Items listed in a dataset
::::::::
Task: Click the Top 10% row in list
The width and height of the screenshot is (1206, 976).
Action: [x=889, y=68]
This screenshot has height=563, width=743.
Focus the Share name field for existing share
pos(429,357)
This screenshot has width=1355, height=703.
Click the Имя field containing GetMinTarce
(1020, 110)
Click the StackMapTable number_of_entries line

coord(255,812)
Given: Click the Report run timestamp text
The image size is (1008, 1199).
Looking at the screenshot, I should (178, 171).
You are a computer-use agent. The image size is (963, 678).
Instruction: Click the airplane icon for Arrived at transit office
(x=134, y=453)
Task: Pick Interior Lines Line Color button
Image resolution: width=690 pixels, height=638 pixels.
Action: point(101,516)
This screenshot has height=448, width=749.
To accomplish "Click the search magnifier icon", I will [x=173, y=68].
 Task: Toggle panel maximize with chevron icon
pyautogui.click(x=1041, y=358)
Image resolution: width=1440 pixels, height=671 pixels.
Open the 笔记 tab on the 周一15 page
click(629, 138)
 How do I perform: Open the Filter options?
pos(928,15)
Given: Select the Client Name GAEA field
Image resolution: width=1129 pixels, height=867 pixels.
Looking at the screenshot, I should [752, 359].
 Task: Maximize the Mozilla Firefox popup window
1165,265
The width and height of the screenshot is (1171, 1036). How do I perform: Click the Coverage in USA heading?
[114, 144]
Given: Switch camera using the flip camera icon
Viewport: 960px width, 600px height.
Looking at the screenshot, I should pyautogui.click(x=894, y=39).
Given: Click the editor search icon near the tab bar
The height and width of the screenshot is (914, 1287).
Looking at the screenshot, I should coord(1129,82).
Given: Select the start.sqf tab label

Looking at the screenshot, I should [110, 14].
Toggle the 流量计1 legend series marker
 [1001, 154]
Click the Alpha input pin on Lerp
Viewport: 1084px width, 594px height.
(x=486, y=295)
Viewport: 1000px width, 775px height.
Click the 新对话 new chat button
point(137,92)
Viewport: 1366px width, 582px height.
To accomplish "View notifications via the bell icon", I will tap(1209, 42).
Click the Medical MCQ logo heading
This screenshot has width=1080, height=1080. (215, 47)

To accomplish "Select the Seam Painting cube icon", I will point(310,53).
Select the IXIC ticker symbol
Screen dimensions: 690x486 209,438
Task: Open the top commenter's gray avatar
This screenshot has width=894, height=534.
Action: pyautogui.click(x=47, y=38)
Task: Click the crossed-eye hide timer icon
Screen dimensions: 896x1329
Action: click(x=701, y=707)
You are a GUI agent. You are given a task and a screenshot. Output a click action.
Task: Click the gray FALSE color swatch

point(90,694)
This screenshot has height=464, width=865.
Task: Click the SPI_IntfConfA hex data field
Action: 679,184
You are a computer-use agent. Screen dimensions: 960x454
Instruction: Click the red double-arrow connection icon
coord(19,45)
::::::::
Exercise directions:
Print each line of the data exactly. Keep all of it.

Result for this exercise:
Task: Click the Top 10% row in list
The width and height of the screenshot is (1206, 976).
Action: [x=889, y=68]
This screenshot has height=563, width=743.
Focus the Share name field for existing share
pos(429,357)
This screenshot has width=1355, height=703.
Click the Имя field containing GetMinTarce
(1020, 110)
Click the StackMapTable number_of_entries line

coord(255,812)
Given: Click the Report run timestamp text
The image size is (1008, 1199).
Looking at the screenshot, I should (178, 171).
You are a computer-use agent. The image size is (963, 678).
Instruction: Click the airplane icon for Arrived at transit office
(x=134, y=453)
Task: Pick Interior Lines Line Color button
Image resolution: width=690 pixels, height=638 pixels.
Action: point(101,516)
This screenshot has height=448, width=749.
To accomplish "Click the search magnifier icon", I will [x=173, y=68].
 Task: Toggle panel maximize with chevron icon
pyautogui.click(x=1041, y=358)
Image resolution: width=1440 pixels, height=671 pixels.
Open the 笔记 tab on the 周一15 page
click(629, 138)
 How do I perform: Open the Filter options?
pos(928,15)
Given: Select the Client Name GAEA field
Image resolution: width=1129 pixels, height=867 pixels.
Looking at the screenshot, I should [752, 359].
 Task: Maximize the Mozilla Firefox popup window
1165,265
The width and height of the screenshot is (1171, 1036). How do I perform: Click the Coverage in USA heading?
[114, 144]
Given: Switch camera using the flip camera icon
Viewport: 960px width, 600px height.
Looking at the screenshot, I should pyautogui.click(x=894, y=39).
Given: Click the editor search icon near the tab bar
The height and width of the screenshot is (914, 1287).
Looking at the screenshot, I should coord(1129,82).
Given: Select the start.sqf tab label

Looking at the screenshot, I should [110, 14].
Toggle the 流量计1 legend series marker
 [1001, 154]
Click the Alpha input pin on Lerp
Viewport: 1084px width, 594px height.
(x=486, y=295)
Viewport: 1000px width, 775px height.
Click the 新对话 new chat button
point(137,92)
Viewport: 1366px width, 582px height.
To accomplish "View notifications via the bell icon", I will tap(1209, 42).
Click the Medical MCQ logo heading
This screenshot has width=1080, height=1080. (215, 47)

To accomplish "Select the Seam Painting cube icon", I will point(310,53).
Select the IXIC ticker symbol
Screen dimensions: 690x486 209,438
Task: Open the top commenter's gray avatar
This screenshot has width=894, height=534.
Action: pyautogui.click(x=47, y=38)
Task: Click the crossed-eye hide timer icon
Screen dimensions: 896x1329
Action: click(x=701, y=707)
You are a GUI agent. You are given a task and a screenshot. Output a click action.
Task: Click the gray FALSE color swatch

point(90,694)
This screenshot has height=464, width=865.
Task: Click the SPI_IntfConfA hex data field
Action: 679,184
You are a computer-use agent. Screen dimensions: 960x454
Instruction: Click the red double-arrow connection icon
coord(19,45)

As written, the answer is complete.